Updated: Final city budget hearing rescheduled to Sept. 29
Council will convene as scheduled on Sept. 23 but will continue meeting to next Wednesday
Due to an error in the legal notification, the City of Cape Coral has rescheduled it second and final budget hearing to Wednesday, Sept. 29.
It will be held at at 5:05 p.m. at City Hall.
Meanwhile, the hearing that had been scheduled for Thursday, Sept. 23, will convene and public input time is scheduled. The meeting then will be continued to Sept. 29 for the final formal session and a vote.
The Cape Coral City Council will hold the final public hearing on the city’s 2022 budget Thursday at 5:05 p.m. at City Hall.
Council is expected to vote to lower the property tax rate slightly from 6.375 mills to 6.25 and approve the budget, which is set at $978,464,119 overall, with a $296,590,898 General Fund budget.
Also at Thursday’s first budget hearing, Council tweaked the Parks GO Bond rate from the recommended 0.1416 mills to 0.075 after the city collected more than what was needed for the debt service on the voter-approved $60 million bond.
One mill is equal to $1 for every $1,000 of taxable property valuation.
The difference, in terms of property tax revenue between the millage rates of 6.375 and 6.25 mills, is $2.2 million for the General, or operating, fund, however the city would still receive approximately $8.7 million more in property tax revenue over last year due to a citywide increase in property valuation.
That wasn’t enough for Councilmember Tom Hayden, who voted against the 6.25 millage rate and is prepared to vote against it Thursday, preferring the current rate.
“I felt there were things that needed to be done now rather than putting it off. Once we set the millage, we have to work with that number,” Hayden said. “It could present problems with funding things in the future. I’m not looking at tomorrow. I’m looking two or three years down the road.”
Councilmember Gloria Tate also preferred leaving the rate at 6.375 mills, but voted in favor of 6.25, a compromise between the current rate and the rollback rate, or the rate which takes increased valuation into full account.

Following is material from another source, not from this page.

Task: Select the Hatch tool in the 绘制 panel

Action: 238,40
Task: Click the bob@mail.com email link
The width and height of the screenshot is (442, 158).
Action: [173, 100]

“We tasked the management to come back with a compromise to include the fire department additions to keep their standards high and I felt I could support that budget,” Tate said. “We have a lot of needs and to keep up with our growth we have to make sure we have public safety paramount, not just for those who visit but for those who live here.”

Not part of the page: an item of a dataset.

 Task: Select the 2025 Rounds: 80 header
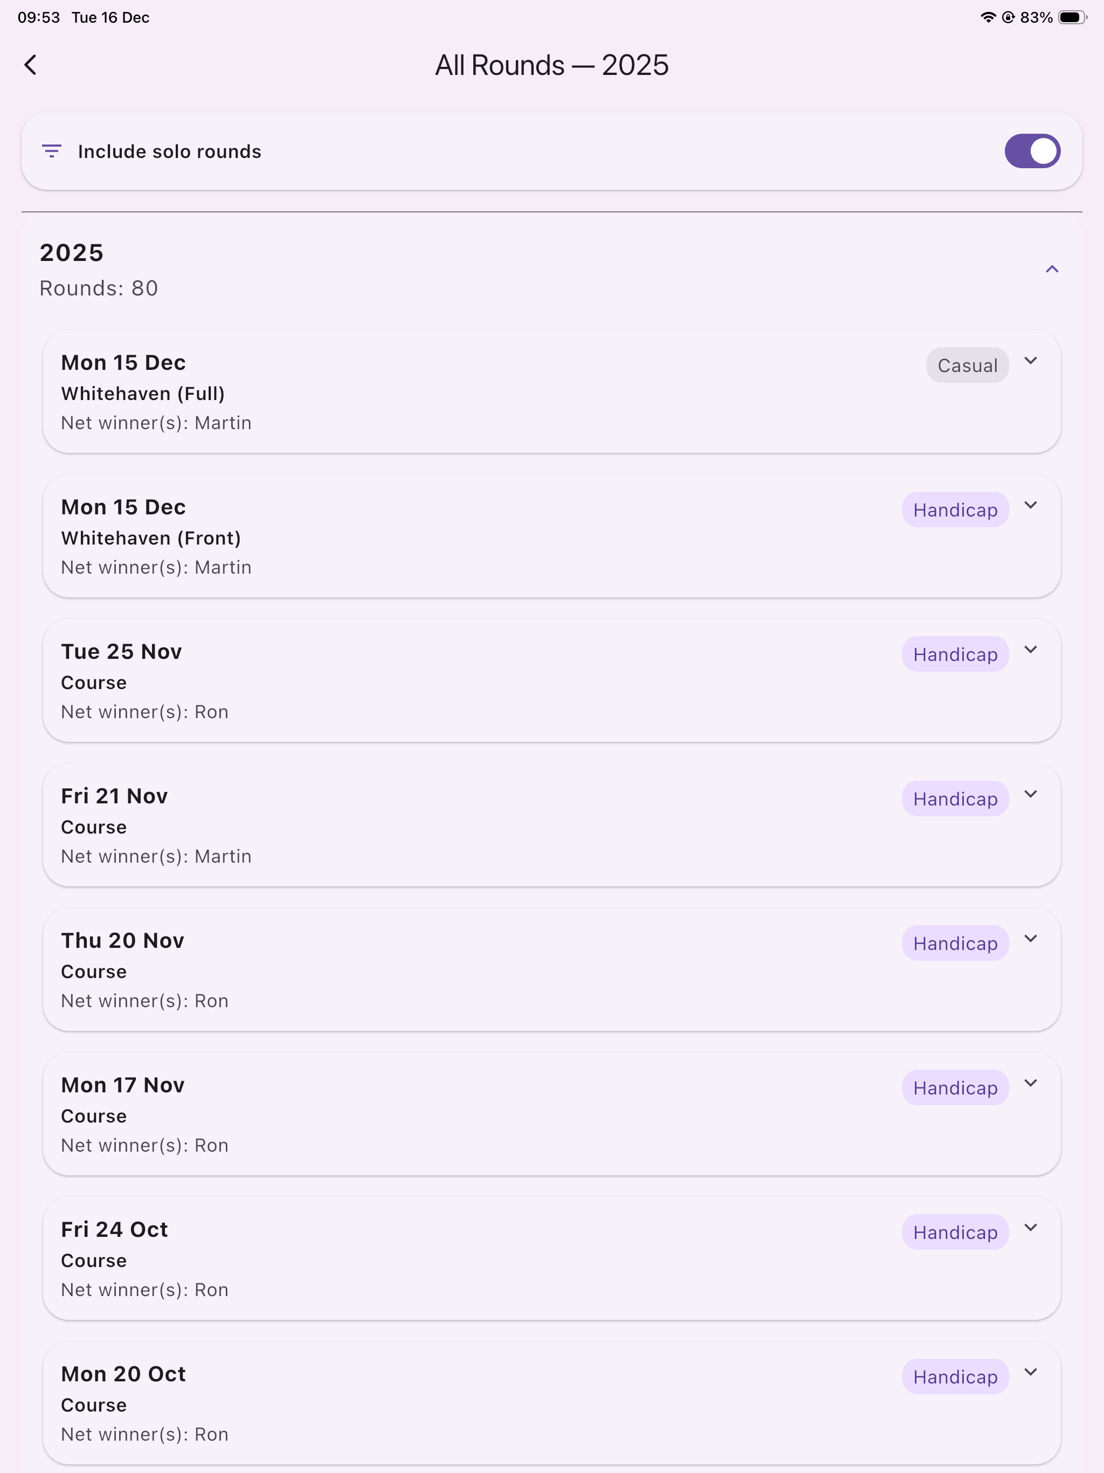(x=551, y=269)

Staff addressed the proposed hiring of personnel to address the $2.2 million-plus difference. New position hirings will be staggered throughout the year instead of all at once when the new fiscal year begins Oct. 1.
The city will hire the six new firefighters, add a fire lieutenant, and two custodians in the fourth quarter of the year, as well as hire a fire quartermaster and logistics specialist in the third quarter.
The 15 new police officers, senior accounting assistant and an arborist would be eligible for hiring on Dec. 1, or for 10 months of the fiscal year.
More than half the $2.2 million difference would go toward postponing the construction at Jaycee Park, while leaving in the design costs.
The hearing is open to the public. City Hall is at 1015 Cultural Park Blvd.